## PROBLEMS TO SOLVE
A. According to the West Fertilizer article, in what year was West Fertilizer founded?
B. Output the portion of the West Fertilizer article from "Dixon described West" to "research firm Hoovers.".
C. List every crop named in the West Fertilizer article as one that West Fertilizer's chemicals are needed to grow.

## EXCERPT
-=-=-=-=-

The company declined to comment when reached by phone by NBC News.

"I know they were up to date on safety issues and the regulation sides," said Shane McLellan, an agent with the Texas AgriLife Extension Service, a Texas A&M education-based partnership with federal, state, and county governments that works with farmers and their suppliers.

A fire at the facility earlier this year caused officials to evacuate a nearby middle school, according to the Waco Tribune-Herald, but it turned out to be a controlled burn of brush and pallets.

The cause of the blast Wednesday was still being investigated. As a precaution, the area was being treated as a crime scene, although local police said there was no indication of foul play. A team from the U.S. Chemical Safety Board, which investigates industrial chemical accidents, was headed to the scene Thursday.

Founded in 1962, West Fertilizer has been supplying small farmers and ranchers in Texas with the types of chemicals, such as anhydrous ammonia, needed to grow corn, cotton, wheat, hay, oats and grain sorghum.

"They've been a part of the community for a number of years. They're good guys. They move a lot of product and help a lot of farmers in that area," said Jimmy Dixon, co-owner of Virkim Inc, a company based in nearby Waco that sells specialized fertilizers to athletic fields, golf courses and pest control companies.

Dixon described West Fertilizer as a place you go not just to buy fertilizer but to learn."They have a lot of knowledge of the new products in the industry," Dixon said. "A lot of small communities around here have an area like that where you can get that type of information."

"They're good people," said McLellan, who works with West Fertilizer professionally and buys his own fertilizer there as well. "They're big community supporters, Little League, other events."

West Fertilizer has only eight employees, including its president Donald Adair, according to a profile from business research firm Hoovers.

The West facility stores anhydrous ammonia, a fertilizer produced from fossil fuels, such as natural gas and coal, used to feed crops, prevent diseases and fight off pests.

West Fertilizer mixes dry fertilizer and stores anhydrous ammonia in large tanks. Agricultural anhydrous ammonia must be stored under high pressure in specially designed tanks and must be handled with care.

It can be used to make methamphetamine, according to the University of Arkansas.

-=-=-=-=-

## DATASET EXTRACT
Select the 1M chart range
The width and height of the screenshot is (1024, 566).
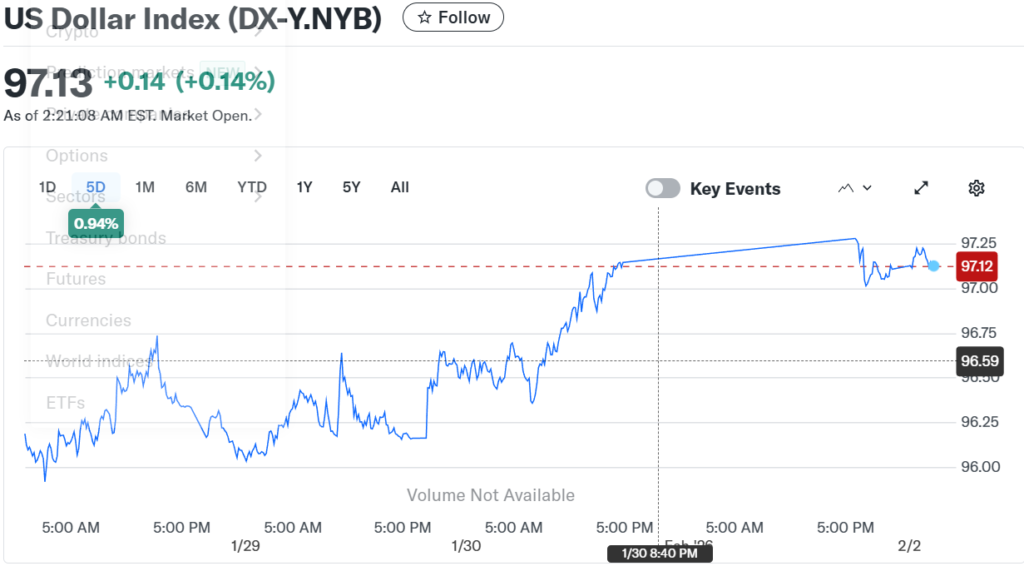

-=-=-=-=-

## ANSWERS BY ITEM
A. 1962

B.
Dixon described West Fertilizer as a place you go not just to buy fertilizer but to learn."They have a lot of knowledge of the new products in the industry," Dixon said. "A lot of small communities around here have an area like that where you can get that type of information."

"They're good people," said McLellan, who works with West Fertilizer professionally and buys his own fertilizer there as well. "They're big community supporters, Little League, other events."

West Fertilizer has only eight employees, including its president Donald Adair, according to a profile from business research firm Hoovers.

C. corn, cotton, wheat, hay, oats, grain sorghum